===== GIVEN DATA
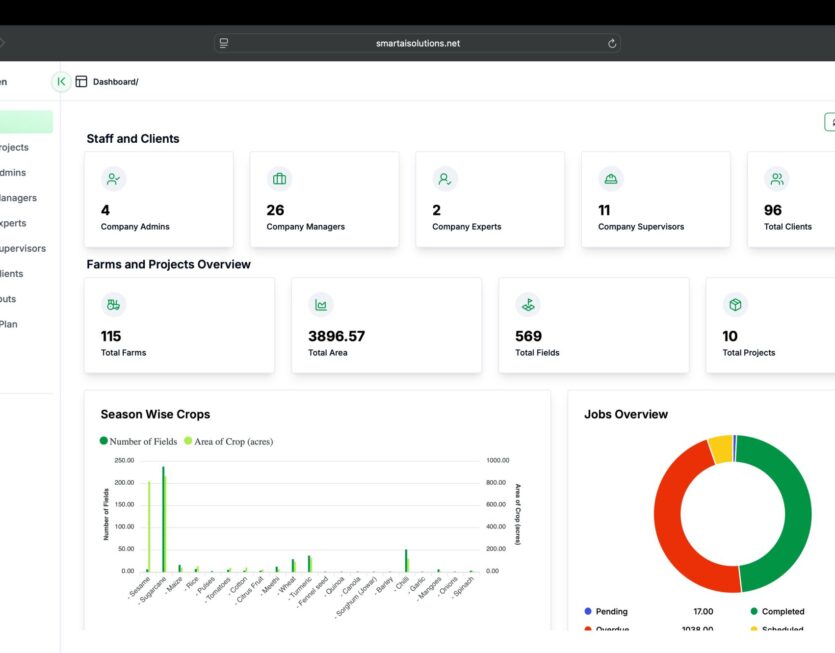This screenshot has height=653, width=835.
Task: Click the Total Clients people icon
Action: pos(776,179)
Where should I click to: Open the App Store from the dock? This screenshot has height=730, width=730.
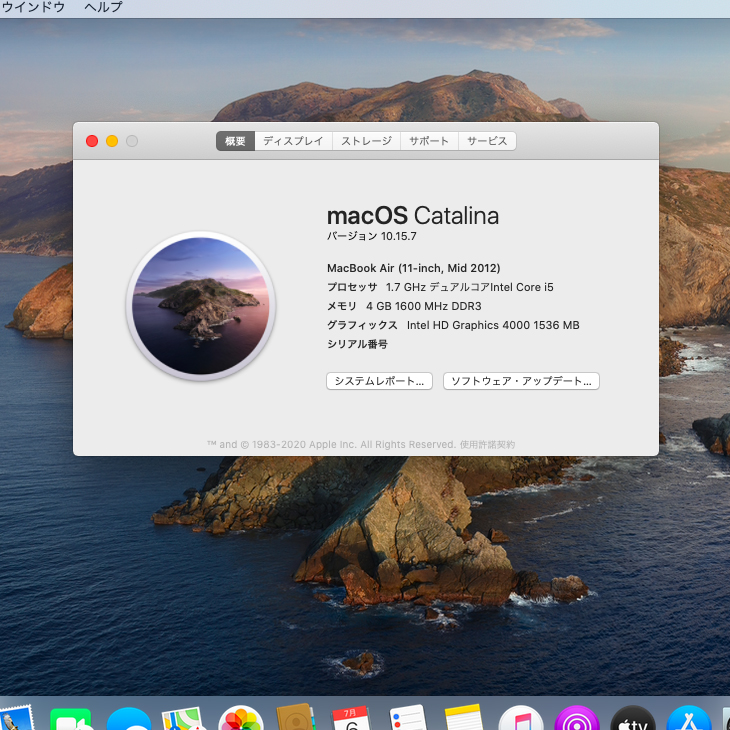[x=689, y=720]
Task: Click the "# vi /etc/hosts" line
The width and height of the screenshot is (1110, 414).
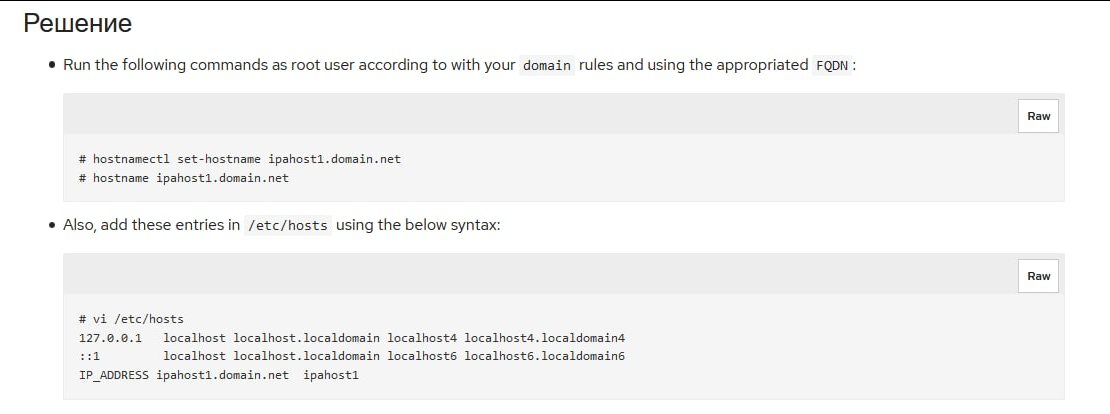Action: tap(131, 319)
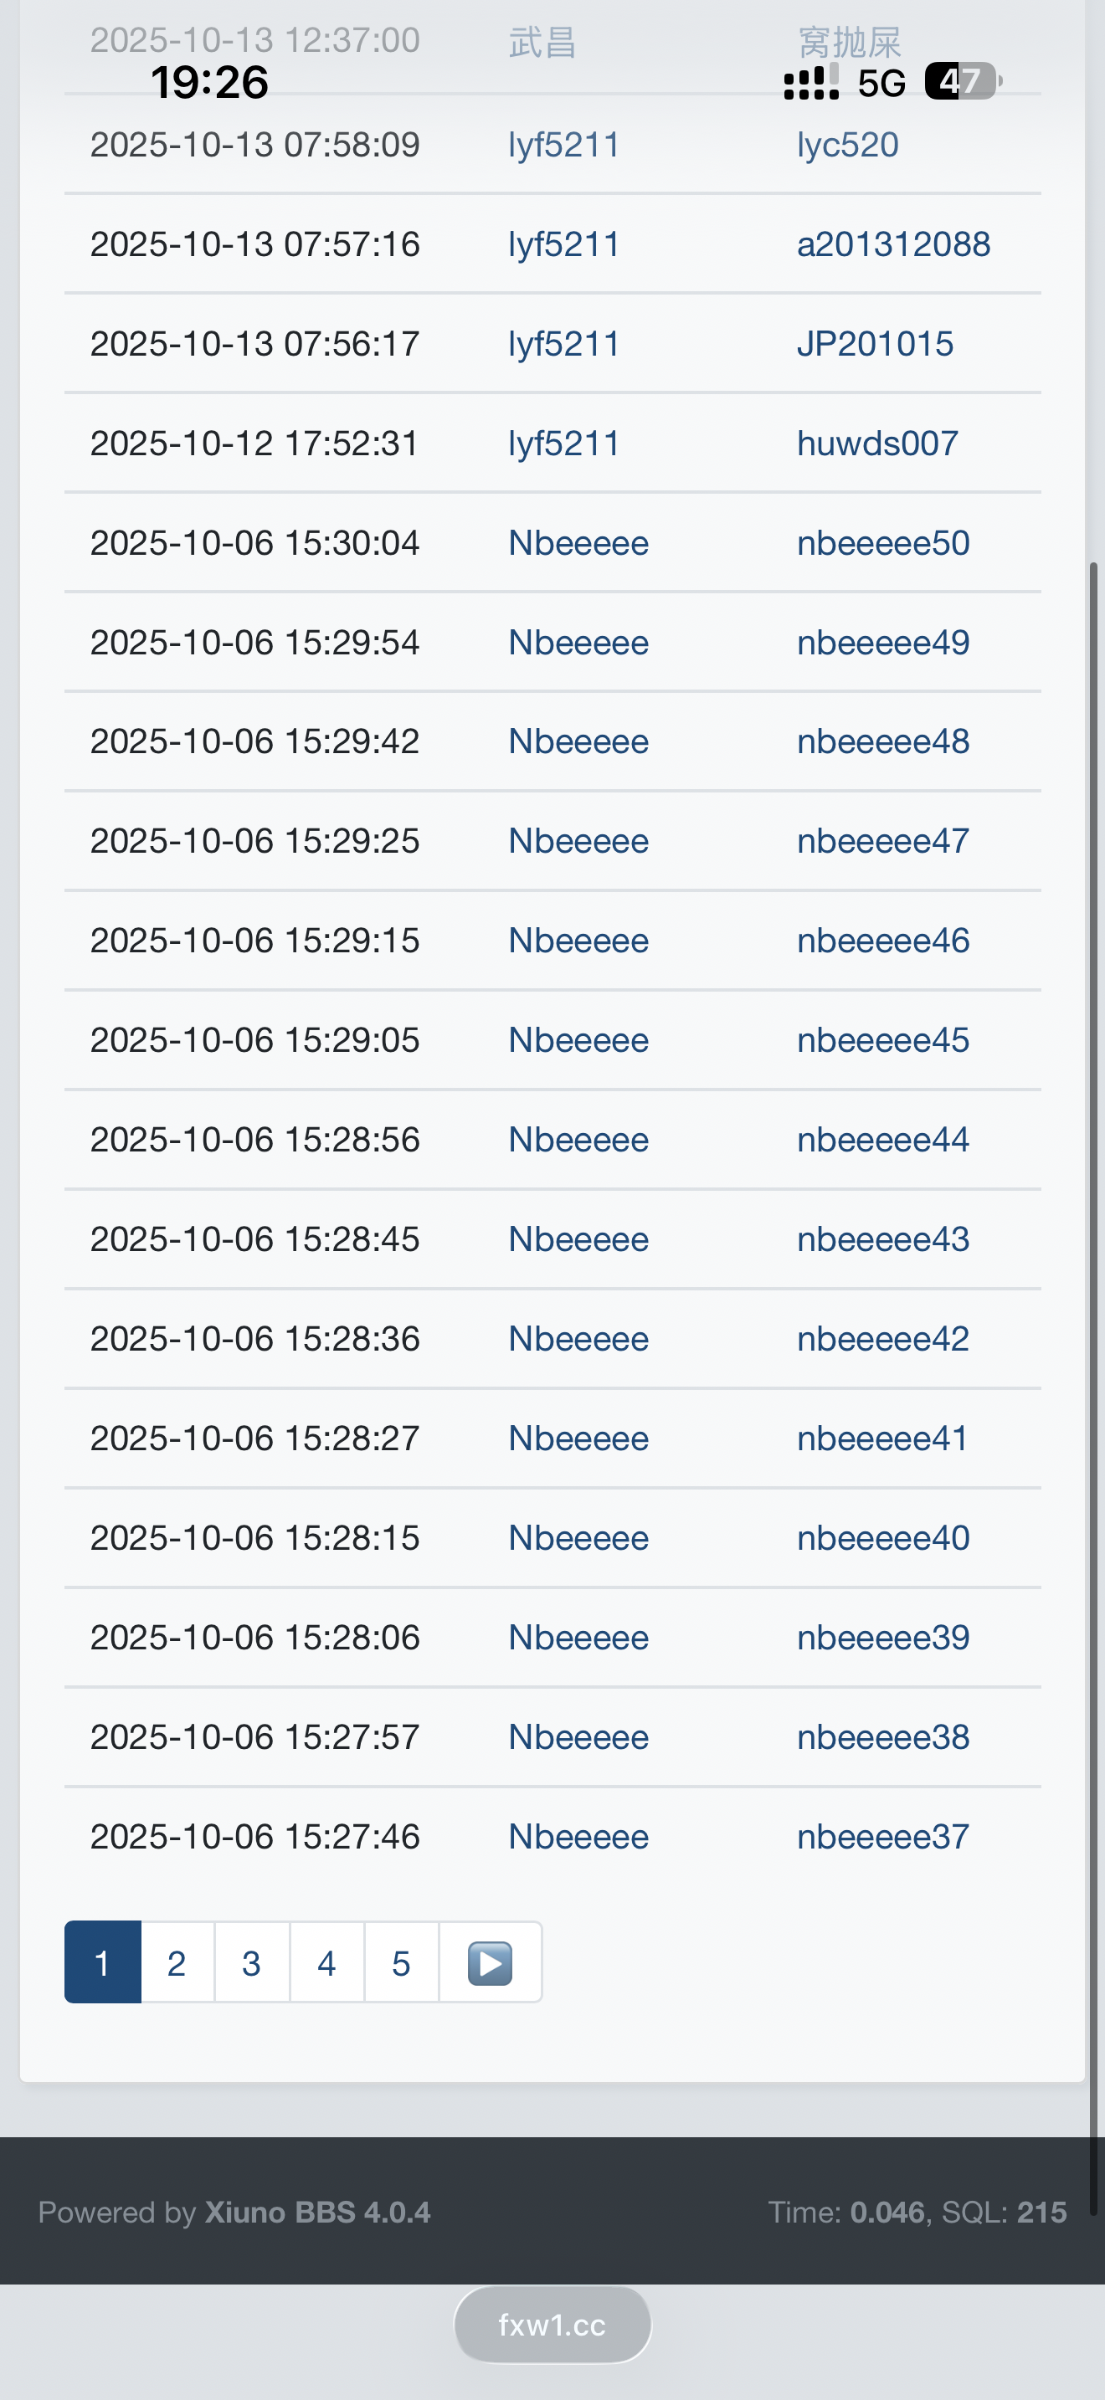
==========
Starting at the line that contains "Where should I" and ending with the last line of the data, transcribe every line exactly; skip the pictures.

» RESPONSE BELOW:
Where should I click to: Open the App Store from the dock? This screenshot has height=730, width=730.
[x=689, y=720]
Task: Click the "# vi /etc/hosts" line
The width and height of the screenshot is (1110, 414).
Action: tap(131, 319)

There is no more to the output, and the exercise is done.